Aufmerksam beobachte ich wie sich alle auf die Richmond Ranges vorbereiten. 11 – 12 Tage an Essensvorrat benötigt man, ehe man die nächste Möglichkeit zur Versorgung erreicht. Das bleibt mir zum Glück erspart, trotzdem möchte ich gerne dazulernen und schaue mir genau an wie sich die anderen Hiker ihre Tagesrationen packen und natürlich auch WAS sie packen. Futter für 12 Tage wollen gut geplant sein, denn es ist nicht nur eine Frage der Ernährung sondern auch eine Frage des Platzes!

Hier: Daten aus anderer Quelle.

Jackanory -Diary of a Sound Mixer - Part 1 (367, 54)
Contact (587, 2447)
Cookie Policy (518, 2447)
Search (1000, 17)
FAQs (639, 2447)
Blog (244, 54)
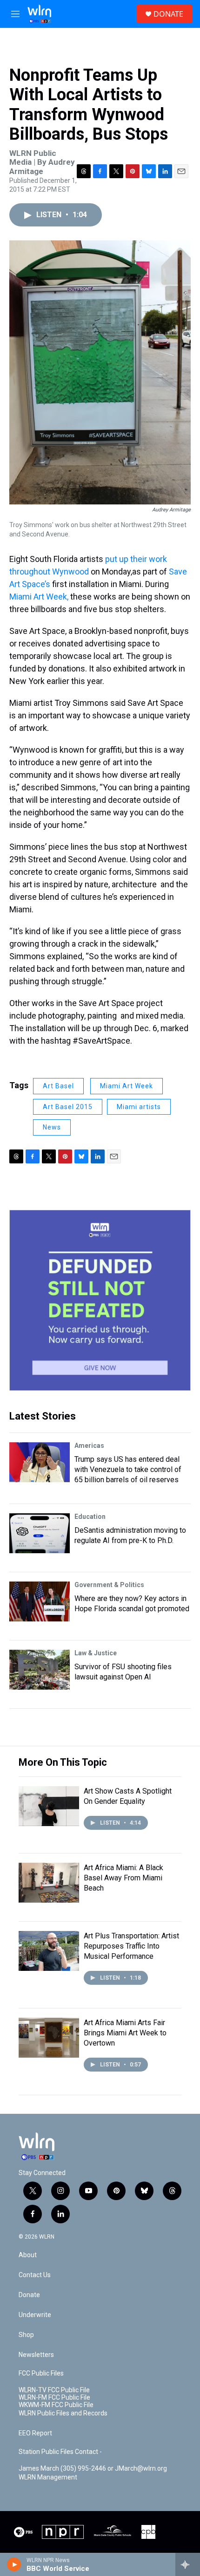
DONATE (168, 14)
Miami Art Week (126, 1086)
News (52, 1127)
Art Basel (58, 1086)
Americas (89, 1445)
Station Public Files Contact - (60, 2451)
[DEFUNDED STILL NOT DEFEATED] (100, 1300)
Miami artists (139, 1106)
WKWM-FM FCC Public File (56, 2405)
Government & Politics (109, 1584)
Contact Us (35, 2275)
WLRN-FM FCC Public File (54, 2397)
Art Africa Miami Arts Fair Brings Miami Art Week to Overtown (125, 2032)
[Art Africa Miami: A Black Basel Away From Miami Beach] (49, 1883)
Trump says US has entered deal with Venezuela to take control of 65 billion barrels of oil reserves (127, 1469)
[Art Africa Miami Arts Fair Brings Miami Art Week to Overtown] (49, 2038)
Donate (29, 2295)
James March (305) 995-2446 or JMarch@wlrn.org (93, 2468)
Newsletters (36, 2354)
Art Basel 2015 (68, 1106)
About (28, 2255)
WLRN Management (48, 2477)
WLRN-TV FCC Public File (54, 2390)
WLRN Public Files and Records (63, 2413)
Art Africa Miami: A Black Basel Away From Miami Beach (123, 1877)
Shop (26, 2334)
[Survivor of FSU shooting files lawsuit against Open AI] (39, 1670)
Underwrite (35, 2314)
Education (90, 1516)
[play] (14, 2564)
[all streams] (187, 2564)
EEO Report (35, 2433)
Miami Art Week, (38, 596)
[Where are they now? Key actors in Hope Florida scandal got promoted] (39, 1601)
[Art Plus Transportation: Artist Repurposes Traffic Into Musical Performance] (49, 1951)
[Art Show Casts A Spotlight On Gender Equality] (49, 1806)
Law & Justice (95, 1653)
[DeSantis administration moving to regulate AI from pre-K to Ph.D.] (39, 1533)
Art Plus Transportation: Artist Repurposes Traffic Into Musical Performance (131, 1946)
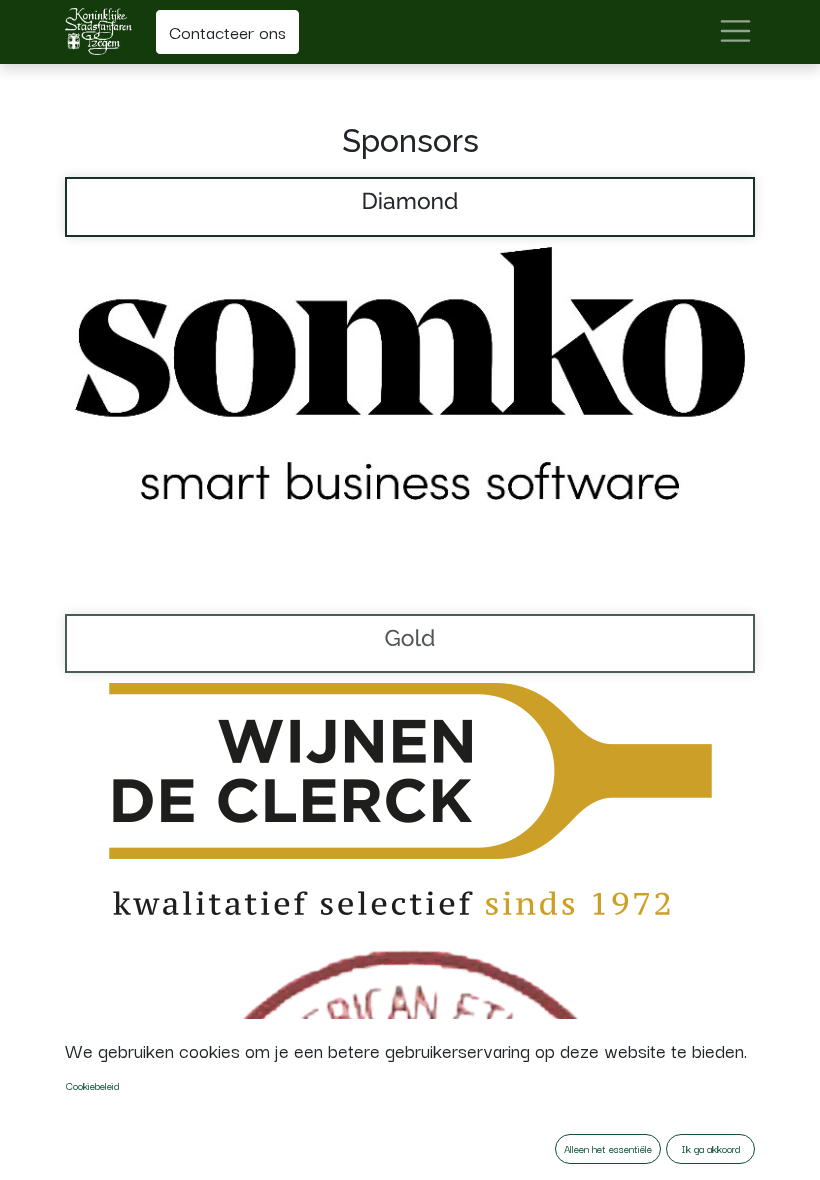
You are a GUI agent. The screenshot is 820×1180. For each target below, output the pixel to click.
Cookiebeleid (92, 1085)
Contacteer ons (227, 31)
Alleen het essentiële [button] (608, 1148)
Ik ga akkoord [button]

Bin mir nicht sicher ob ich 12 Tage Essensvorräte in meinen Rucksack bekommen würde!
Zum Abendessen müssen wir natürlich im landesweit bekannten Muschelrestaurant „The Mussel Pot“ einkehren. Davon habe ich schon sehr viel gehört.
Jetzt bin ich aber wirklich voll und falle gut gesättigt ins Bett… bzw. in den Schlafsack 🙂
Tag 73: Havelock – Nelson
Toby, der den TA letztes Jahr schon gemacht hat, warnt mich davor, dass es einige Zeit dauern kann bis man einen Hitch nach Nelson bekommt. Trotzdem lasse ich es sehr gemütlich angehen und warte erst mal paar Stunden bis sich die Luftfeuchtigkeit der Nacht verzogen hat und mein Zelt getrocknet ist. Wodurch ich wieder mal der letzte bin 😀
Mittlerweile habe ich ja schon einiges an Hitcherfahrung gesammelt und gehe erstmal aus der Stadt raus und suche mir am Highway einen gut einsichtigen Platz mit Haltemöglichkeit. Keine 10 Minuten später bleibt auch schon wer stehen. Das Vater-Sohn-Gespann fährt durch Nelson durch. Perfekt. Und ich kann euch gar nicht sagen wieviel Glück ich mit diesem Hitch habe! Die beiden sind sehr aktiv und kennen alle Tracks in der Umgebung auswendig. So zeigen sie mir etwa eine Alternative, wie ich (fast) ohne Roadwalk an die Westküste komme. Außerdem weisen sie mich darauf hin, dass es keine gute Idee ist ohne Reservierungsbestätigung auf den Great Walk Tracks zu campen, denn es wird täglich kontrolliert und ohne Reservierung zahlt man 500 Dollar Strafe. Oha!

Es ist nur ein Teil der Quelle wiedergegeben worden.